Analyzing these segments, W.B. Yeats said:
“Christ's two natures impelled Him to crucifixion. [Christ] went to ‘humble Himself to God,’ and also to proudly destroy the serpent in himself; his own spectre, or Satan. This Satan is the false (view of) Christ worshipped still.” - https://en.wikisource.org/wiki/The_works_of_William_Blake,_poetic,_symbolic_and_critical/2/The_Everlasting_Gospel
Yeats can write better than myself so I will quote him at length describing William Blake's reworking of Christian theology:
“Jehovah, in the persons of the Elohim, and by the agency of the Angel of the Divine Presence, created this dark world as an act of mercy and of cruelty. It is of mercy because it enables the weak emotions to look through symbols upon prophecy, and also because it passes away, being under Time. It is of cruelty because it cuts off joys of mind and adds on pains of mind — of that lower and shrunken part called body. It is also Satanic, because it is the region where the Accuser triumphs by means of the law which is 'the strength of sin,' as the lesson in the Anglican burial service reminds us. Satan is the Accuser. Accusation is the great mental sin. Other sin is merely physical, and belongs to the things of Time that pass. Accusation is not the only mental sin. Denial is equally deadly. Satan is not only the moral accuser but the denier of Imaginative truth, for he would have Reason and Memory only considered to be intellectual attributes. With these he builds the dark fiction of error — a belief in that delusive Goddess Nature, who is the mother of physical morality, and of mental immorality. She is Mary, the pure, and Rahab the Harlot. She is Rahab because she binds the red cord of blood in the eyes, the windows of the soul. She is Mary, because it is of that cord the red robe of flesh is made that was put on by Christ at the incarnation. Thus Mary is the greater Rahab. Rahab's harlotry is typical of mental mixture of convictions. It may be found in the physically pure. She is therefore called the Harlot-Virgin.
"The Image of God in which man was made is the form of the Imagination. This is common to all men and will end by becoming One Form. It will unite all. It will survive all... In a word it saves them from Satan, God of this world. Reason and memory tend also to unite men's personalities into one great Temporary Delusion. This is the great Satan, opposite of the great Saviour... [The great Satan] coheres by the water of death; fleshly instinct. It is bound by the fire of vegetation; fleshly growth and decay. At the incarnation Christ put on this water and this fire. The one burned the other. He ended by putting them both off. His mother was Law and Nature. His body was Satan. When crucified he was his own destroyer, destroying the Serpent in Himself. This Serpent, Satan, was what was nailed to the tree. This body was destroyed or devoured in three days. This devouring is the meaning of the serpent with his tail in his mouth. Christ's self-sacrifice (or suicide) was the thrusting into death of Satan, and who had become Himself as a result of the Incarnation. It was the eternal putting-off of Reason and Memory and Morality as delusions, that Imagination, Eternal Present, and Forgiveness might survive."
For Blake, Satan represents Error, not Sin. “Sin is to be forgiven, Error is not.”

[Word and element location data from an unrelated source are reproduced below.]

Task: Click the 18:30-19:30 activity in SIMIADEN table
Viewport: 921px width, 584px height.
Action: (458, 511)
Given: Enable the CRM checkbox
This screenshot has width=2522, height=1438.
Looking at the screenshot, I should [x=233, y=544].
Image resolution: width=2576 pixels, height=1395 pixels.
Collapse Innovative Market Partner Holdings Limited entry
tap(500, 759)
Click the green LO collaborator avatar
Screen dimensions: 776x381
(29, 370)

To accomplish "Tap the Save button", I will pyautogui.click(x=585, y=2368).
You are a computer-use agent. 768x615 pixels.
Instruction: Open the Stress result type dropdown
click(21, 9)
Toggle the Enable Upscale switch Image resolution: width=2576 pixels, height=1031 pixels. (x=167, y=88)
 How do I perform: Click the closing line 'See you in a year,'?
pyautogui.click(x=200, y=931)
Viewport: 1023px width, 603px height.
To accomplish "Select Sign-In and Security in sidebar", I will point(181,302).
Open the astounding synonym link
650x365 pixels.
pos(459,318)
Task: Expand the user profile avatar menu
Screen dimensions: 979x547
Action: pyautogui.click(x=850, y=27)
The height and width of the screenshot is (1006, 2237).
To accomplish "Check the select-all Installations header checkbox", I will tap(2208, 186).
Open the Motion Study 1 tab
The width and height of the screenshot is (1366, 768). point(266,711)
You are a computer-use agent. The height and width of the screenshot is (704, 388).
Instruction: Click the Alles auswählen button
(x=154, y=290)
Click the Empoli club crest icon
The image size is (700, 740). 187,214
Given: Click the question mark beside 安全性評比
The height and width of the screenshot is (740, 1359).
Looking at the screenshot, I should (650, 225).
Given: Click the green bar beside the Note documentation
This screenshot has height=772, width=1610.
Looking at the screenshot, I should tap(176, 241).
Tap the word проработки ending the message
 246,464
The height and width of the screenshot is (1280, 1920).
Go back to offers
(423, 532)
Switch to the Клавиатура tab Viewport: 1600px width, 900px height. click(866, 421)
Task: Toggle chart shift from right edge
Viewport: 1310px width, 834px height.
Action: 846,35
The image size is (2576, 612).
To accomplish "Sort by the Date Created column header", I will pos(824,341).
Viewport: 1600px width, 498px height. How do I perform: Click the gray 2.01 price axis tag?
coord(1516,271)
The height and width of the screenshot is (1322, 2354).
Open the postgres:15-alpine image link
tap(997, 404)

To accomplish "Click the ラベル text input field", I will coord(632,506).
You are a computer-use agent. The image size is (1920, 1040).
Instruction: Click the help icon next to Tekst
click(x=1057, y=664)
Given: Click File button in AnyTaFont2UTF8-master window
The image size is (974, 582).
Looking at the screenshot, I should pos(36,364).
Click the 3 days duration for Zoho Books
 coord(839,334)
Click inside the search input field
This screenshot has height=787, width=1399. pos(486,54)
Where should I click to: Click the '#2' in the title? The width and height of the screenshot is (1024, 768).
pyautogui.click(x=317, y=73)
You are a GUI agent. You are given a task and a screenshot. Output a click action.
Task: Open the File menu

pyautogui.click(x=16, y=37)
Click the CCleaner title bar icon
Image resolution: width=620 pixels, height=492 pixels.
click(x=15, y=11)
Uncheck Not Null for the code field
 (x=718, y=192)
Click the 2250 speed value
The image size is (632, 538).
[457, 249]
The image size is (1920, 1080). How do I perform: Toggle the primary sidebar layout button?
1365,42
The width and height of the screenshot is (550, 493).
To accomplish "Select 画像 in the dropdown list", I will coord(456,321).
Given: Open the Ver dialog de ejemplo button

Blake believes that we have re-created the same hypocritical system as the Pharisees that Jesus rebelled against, and, as with then, the hypocritical system is the primary source of Satan’s delusion today. Unlike in Jesus’s time, however, hypocrisy is as likely to be found in scientism as in moralism:
“I am your Rational Power O Albion & that Human Form / You call Divine, is but a Worm seventy inches long / That creeps forth in a night & is dried in the morning sun…
So spoke the Spectre to Albion. He is the Great Selfhood / Satan: Worshipd as God by the Mighty Ones of the Earth” - https://en.wikisource.org/wiki/Jerusalem._The_Emanation_of_the_Giant_Albion/Plate_33a

In short, Christ's "deal with the devil" was that rather than following the Divine order to preserve life made in the image of God, Christ acts through a healthy bodily-Satanic pride, which is of a lower order than Mind and imagination. Now, return to Blake's verse: “What can be done with those desperate fools / Who follow alter the heathen schools? / I was standing by when Jesus died. / What they called humility I called pride."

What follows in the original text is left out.